:: Saved entries ::

____

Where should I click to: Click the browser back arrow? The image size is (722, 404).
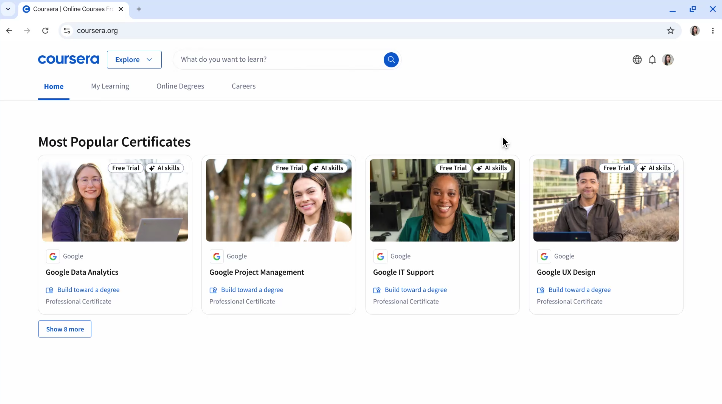point(10,31)
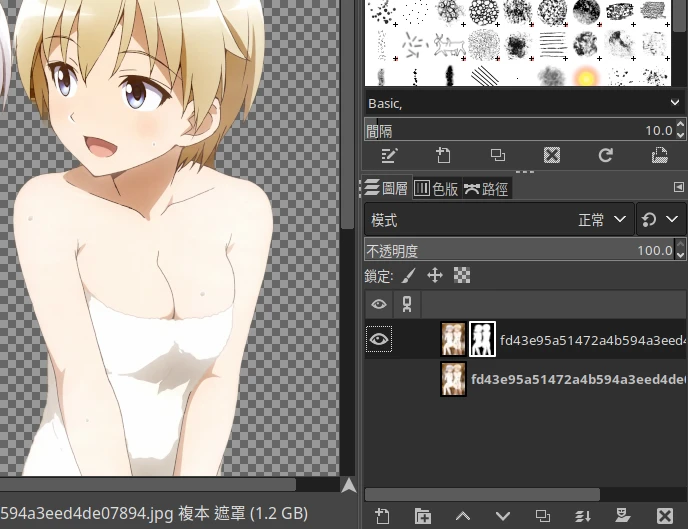Image resolution: width=688 pixels, height=529 pixels.
Task: Delete the selected layer
Action: tap(664, 516)
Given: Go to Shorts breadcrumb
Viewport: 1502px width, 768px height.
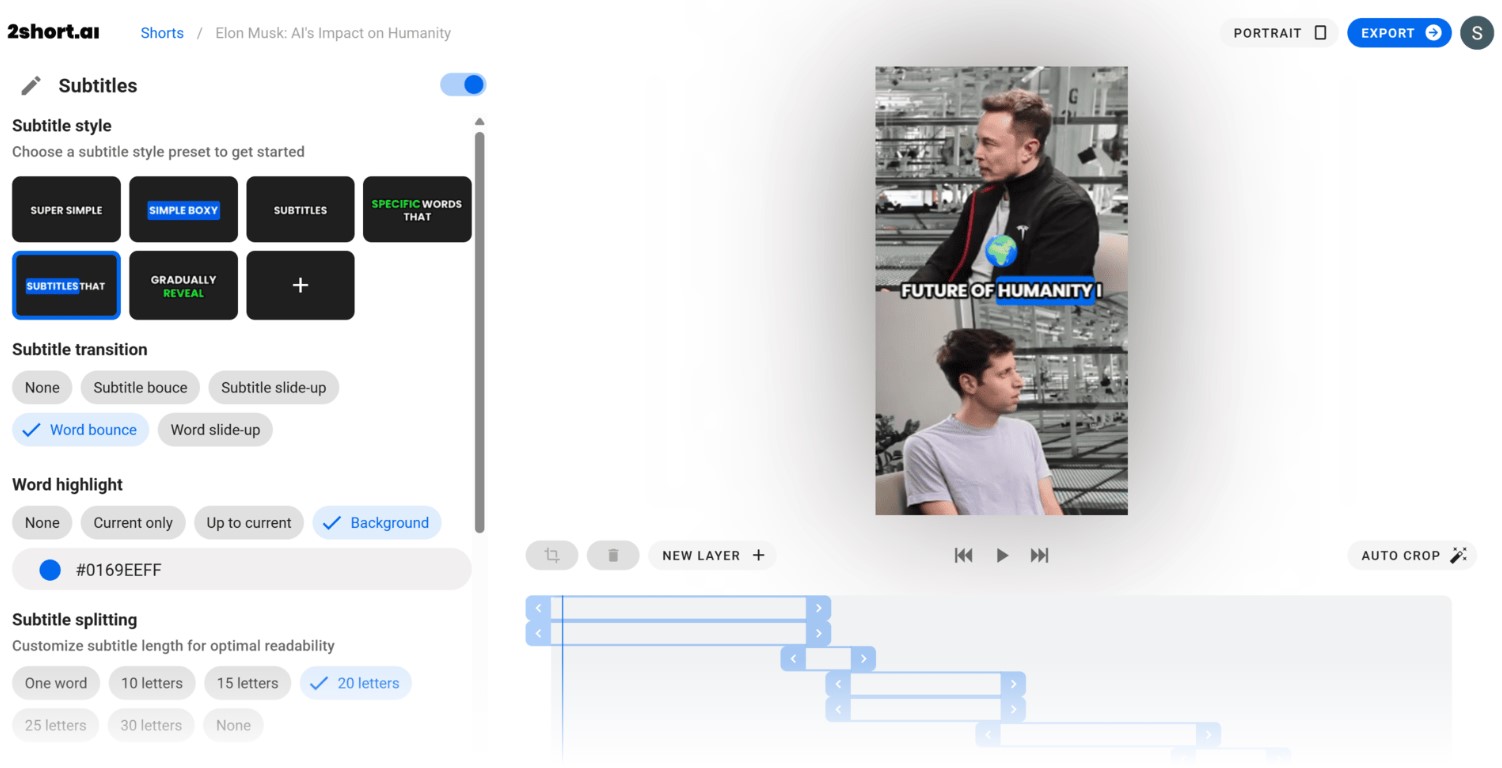Looking at the screenshot, I should (x=162, y=33).
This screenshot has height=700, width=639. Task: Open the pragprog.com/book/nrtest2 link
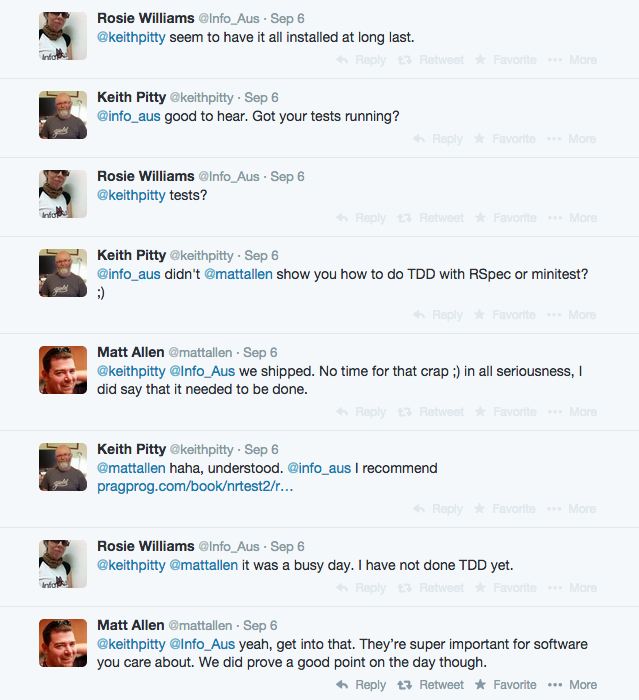click(x=195, y=487)
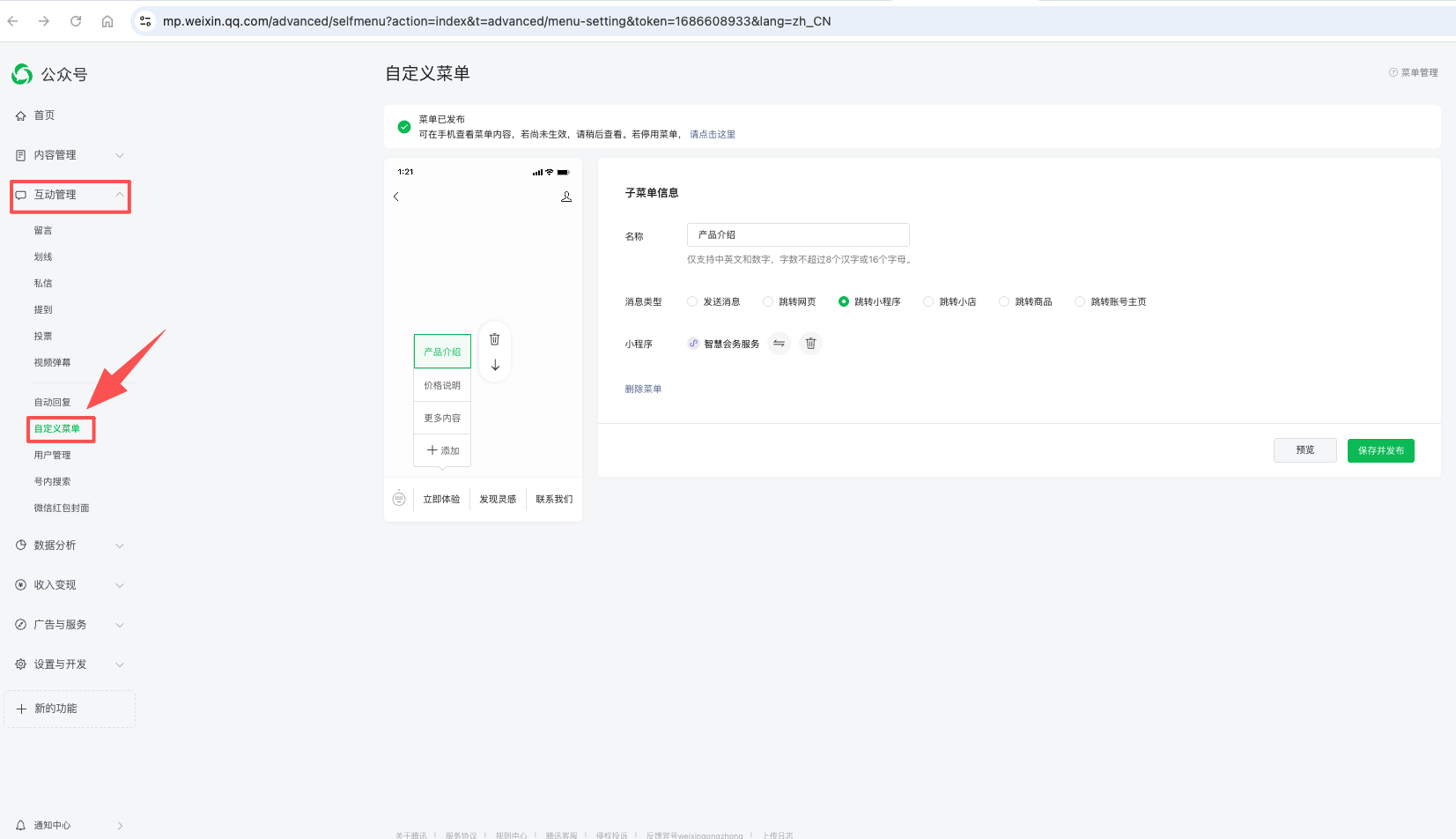Select the 发现灵感 bottom menu tab
Image resolution: width=1456 pixels, height=839 pixels.
(498, 499)
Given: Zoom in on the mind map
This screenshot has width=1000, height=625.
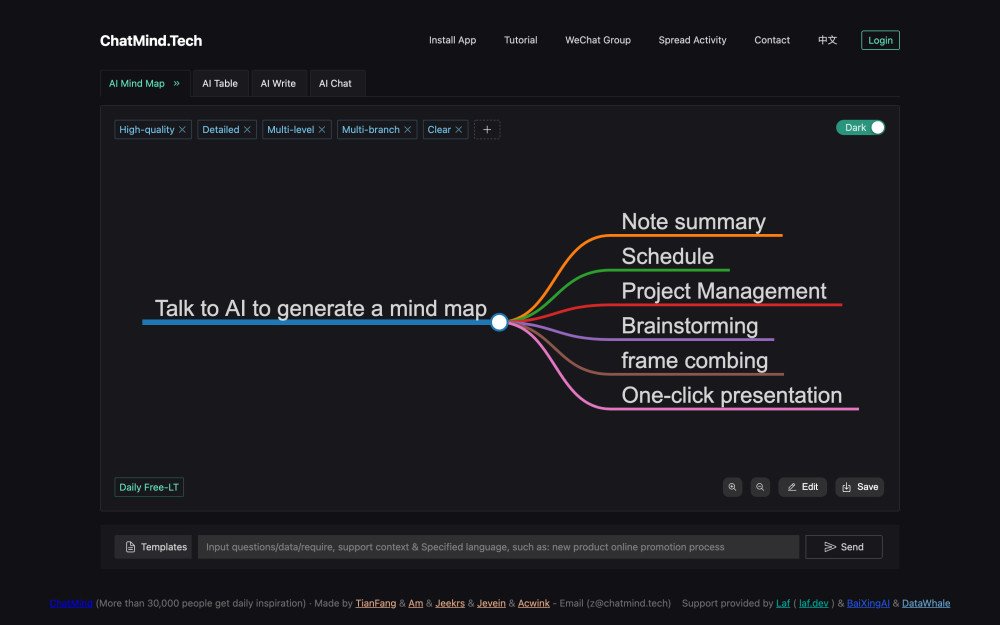Looking at the screenshot, I should (733, 487).
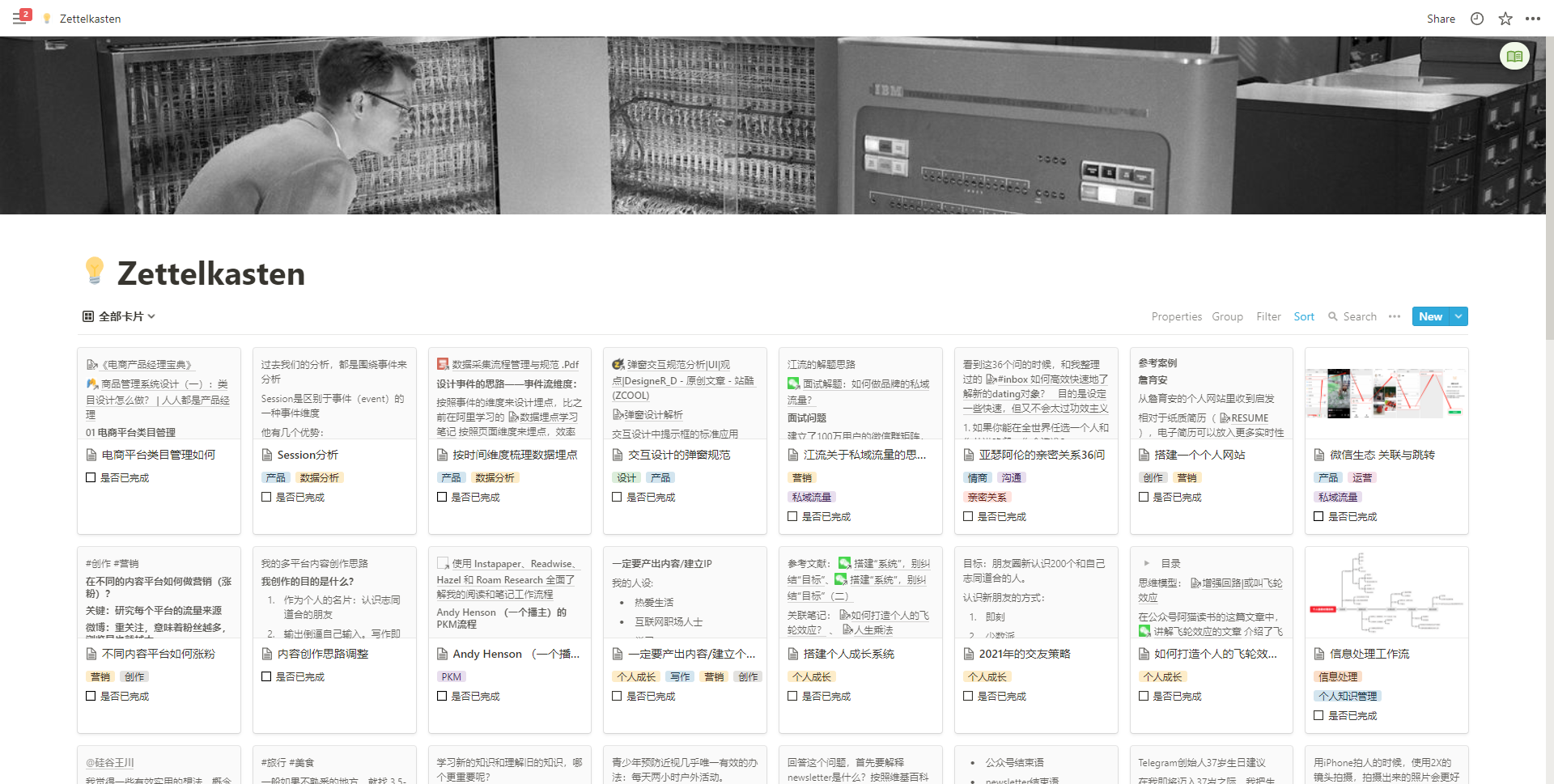Click the Share button
Image resolution: width=1554 pixels, height=784 pixels.
[x=1441, y=19]

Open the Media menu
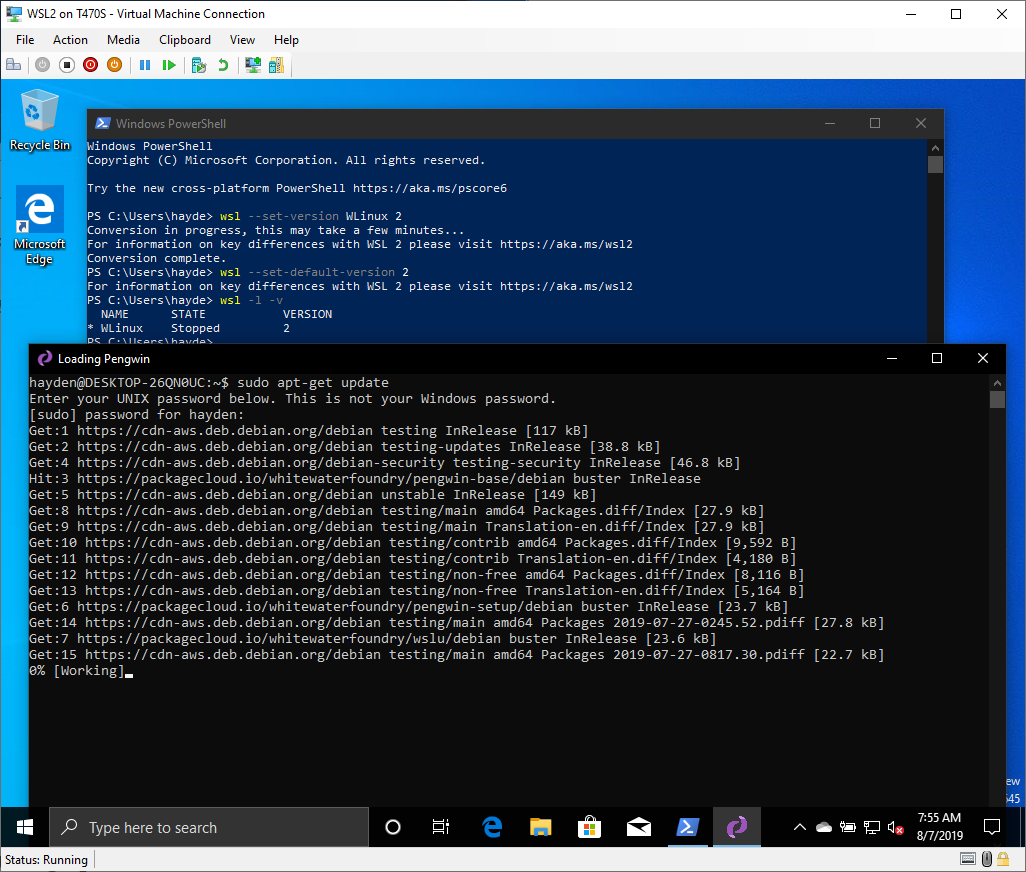pos(123,40)
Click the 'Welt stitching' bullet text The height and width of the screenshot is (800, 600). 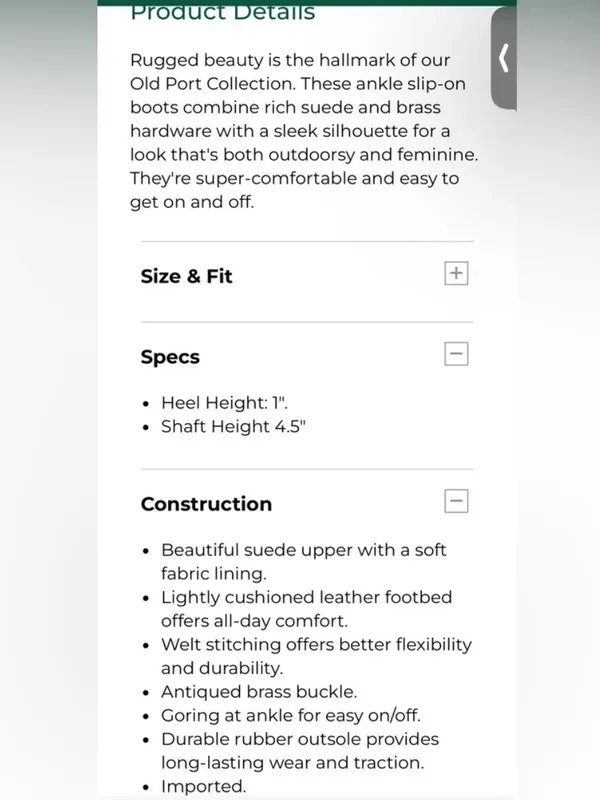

____

A verbatim copy of the entries, without the pictures, is what this task requires.

:: Answer to the problem ::
Where should I click to: Click the browser back arrow? The image size is (722, 404).
point(10,31)
Image resolution: width=688 pixels, height=529 pixels.
Task: Delete the selected layer
Action: tap(664, 516)
Given: Go to Shorts breadcrumb
Viewport: 1502px width, 768px height.
Looking at the screenshot, I should (x=162, y=33).
This screenshot has height=700, width=639. Task: Open the pragprog.com/book/nrtest2 link
click(x=195, y=487)
Select the 发现灵感 bottom menu tab
Image resolution: width=1456 pixels, height=839 pixels.
(498, 499)
Given: Zoom in on the mind map
This screenshot has width=1000, height=625.
Looking at the screenshot, I should (733, 487).
Click the Share button
Image resolution: width=1554 pixels, height=784 pixels.
[x=1441, y=19]

Open the Media menu
pos(123,40)
Click the 'Welt stitching' bullet text The height and width of the screenshot is (800, 600). 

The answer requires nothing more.